== Material for this task ==

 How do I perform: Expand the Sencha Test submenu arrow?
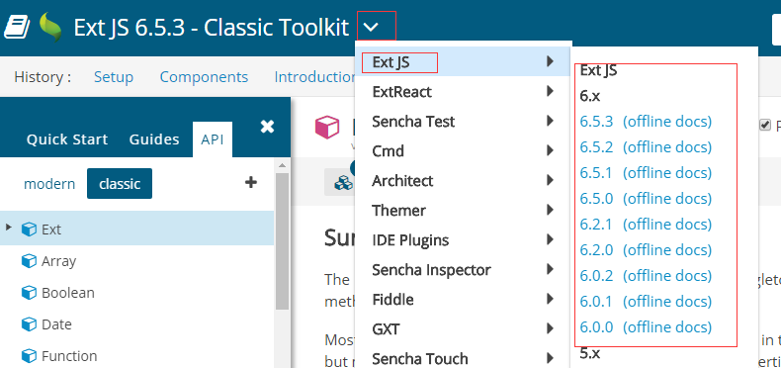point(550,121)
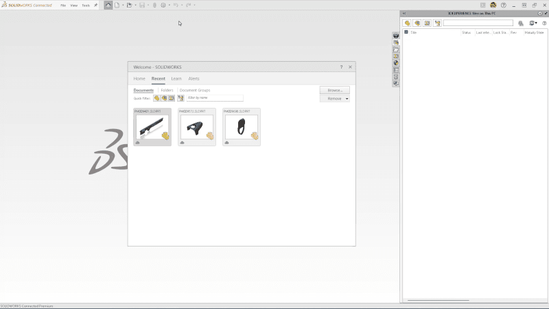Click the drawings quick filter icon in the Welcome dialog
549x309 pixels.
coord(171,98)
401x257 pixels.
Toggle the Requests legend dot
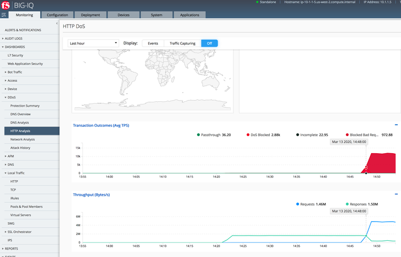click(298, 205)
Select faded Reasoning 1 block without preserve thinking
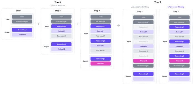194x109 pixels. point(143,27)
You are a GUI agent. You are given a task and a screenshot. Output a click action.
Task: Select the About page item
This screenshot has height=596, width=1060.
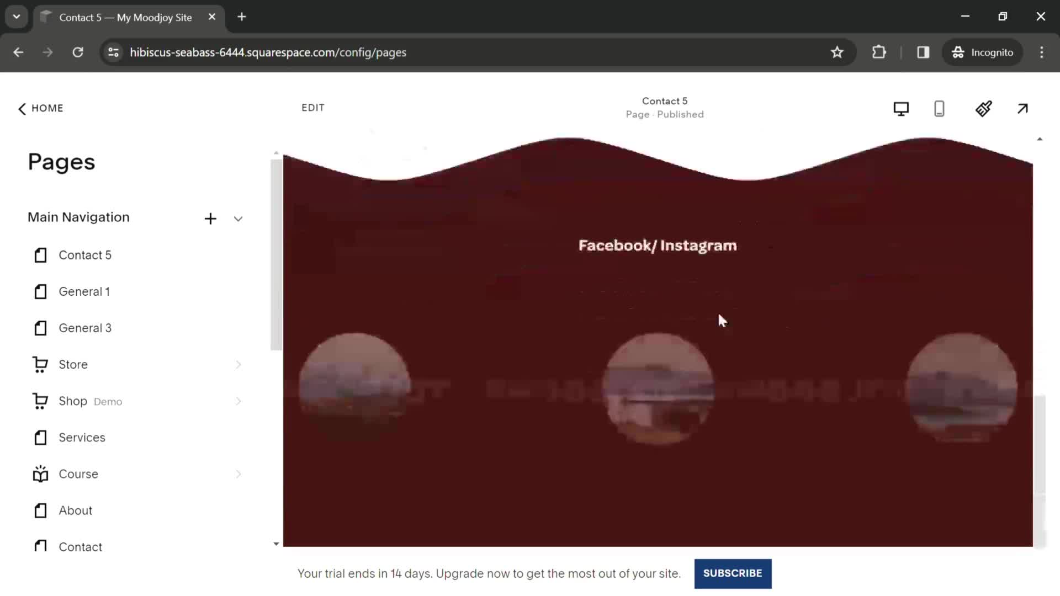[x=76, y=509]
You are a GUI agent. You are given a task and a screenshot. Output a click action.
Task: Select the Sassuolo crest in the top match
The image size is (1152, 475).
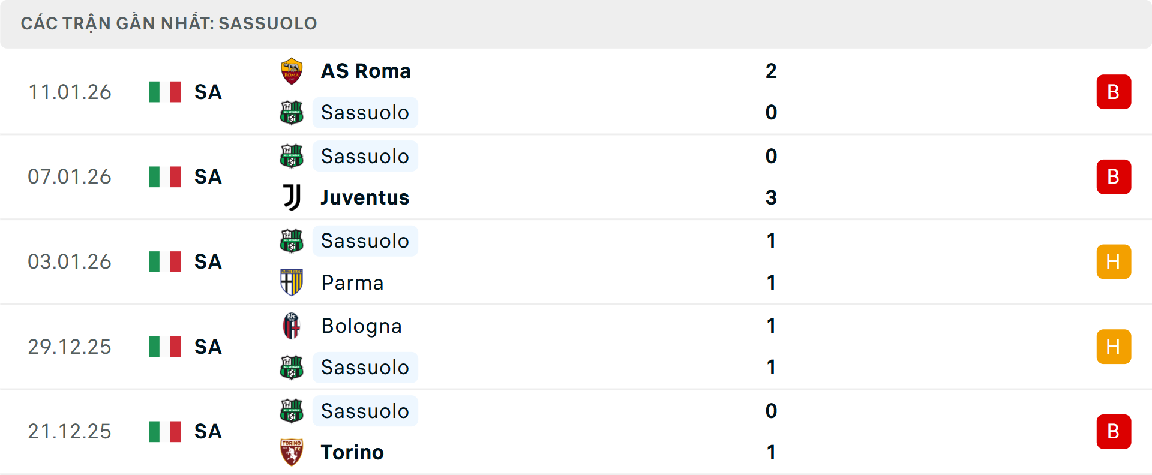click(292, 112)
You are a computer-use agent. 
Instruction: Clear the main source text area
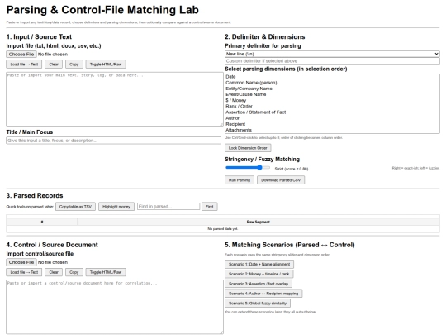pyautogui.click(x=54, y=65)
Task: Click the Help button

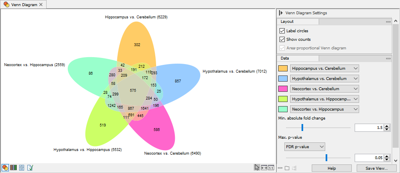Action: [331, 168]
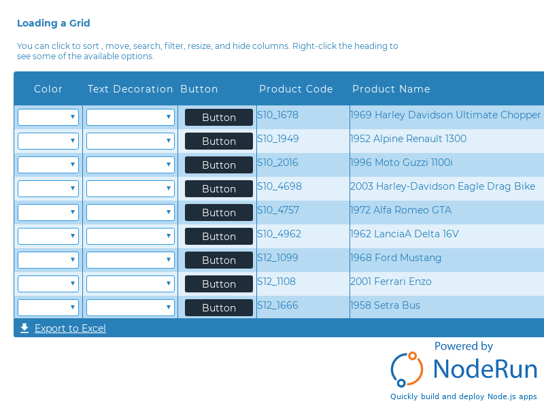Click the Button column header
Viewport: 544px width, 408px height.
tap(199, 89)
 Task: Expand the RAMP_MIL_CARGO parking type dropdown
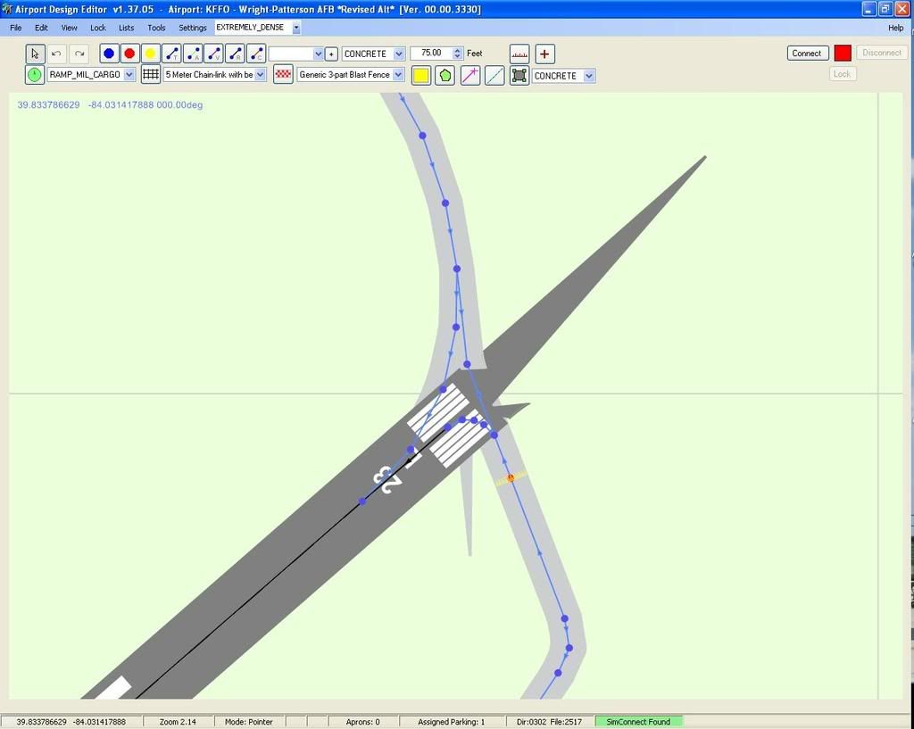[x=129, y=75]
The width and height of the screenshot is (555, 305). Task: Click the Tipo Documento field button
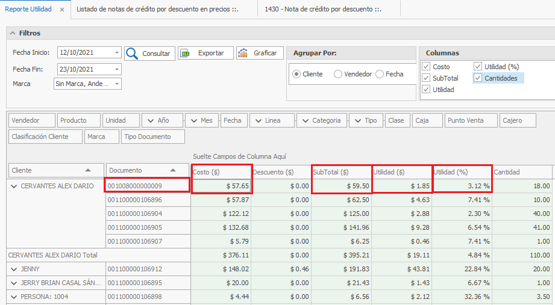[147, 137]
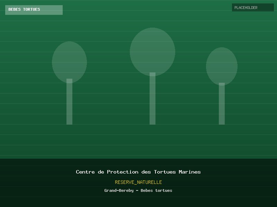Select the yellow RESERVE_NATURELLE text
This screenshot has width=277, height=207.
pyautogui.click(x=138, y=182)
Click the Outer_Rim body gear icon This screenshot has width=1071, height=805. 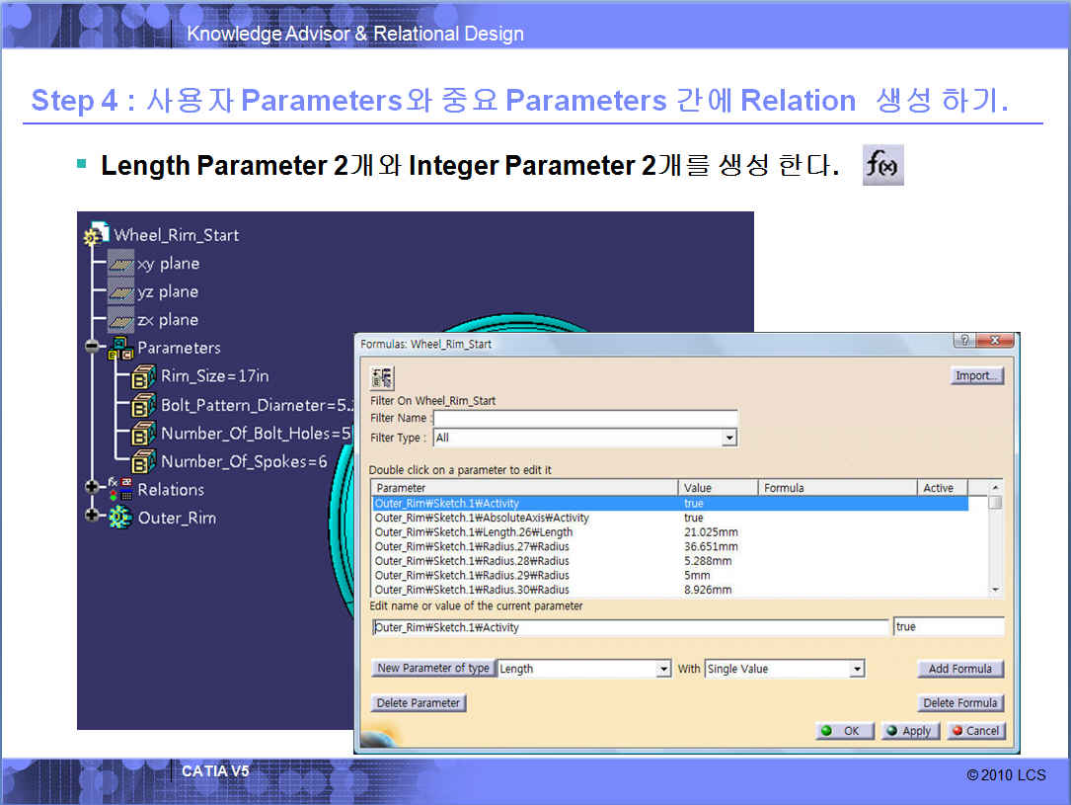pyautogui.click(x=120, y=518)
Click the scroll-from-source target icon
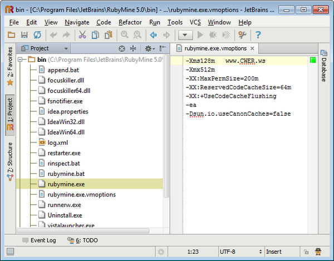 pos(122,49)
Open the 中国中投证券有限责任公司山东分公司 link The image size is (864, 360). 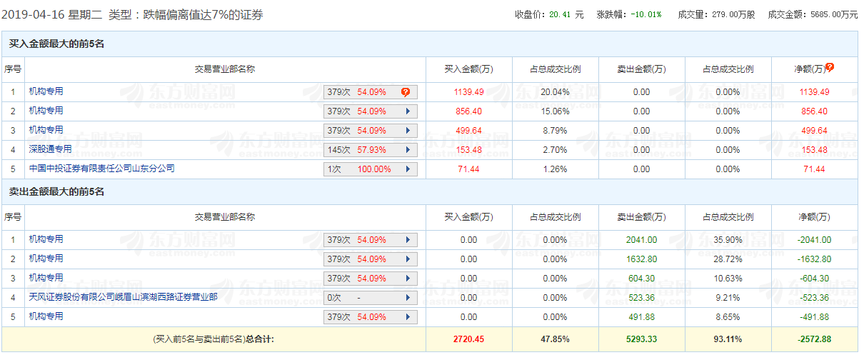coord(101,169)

===

## Exercise directions
Include the first line of the records, the line containing "Task: Select the Sassuolo", and every line between them, repeated exactly. Skip the pictures.

## Exercise solution
 How do I perform: Expand the Sencha Test submenu arrow?
point(550,121)
Click the drawings quick filter icon in the Welcome dialog
549x309 pixels.
coord(171,98)
401x257 pixels.
Toggle the Requests legend dot
click(298, 205)
Select faded Reasoning 1 block without preserve thinking
194x109 pixels. point(143,27)
You are a GUI agent. You are given a task and a screenshot. Output a click action.
Task: Select the About page item
This screenshot has height=596, width=1060.
[x=76, y=509]
You are a GUI agent. You are given a task and a screenshot. Output a click action.
Task: Select the Sassuolo crest in the top match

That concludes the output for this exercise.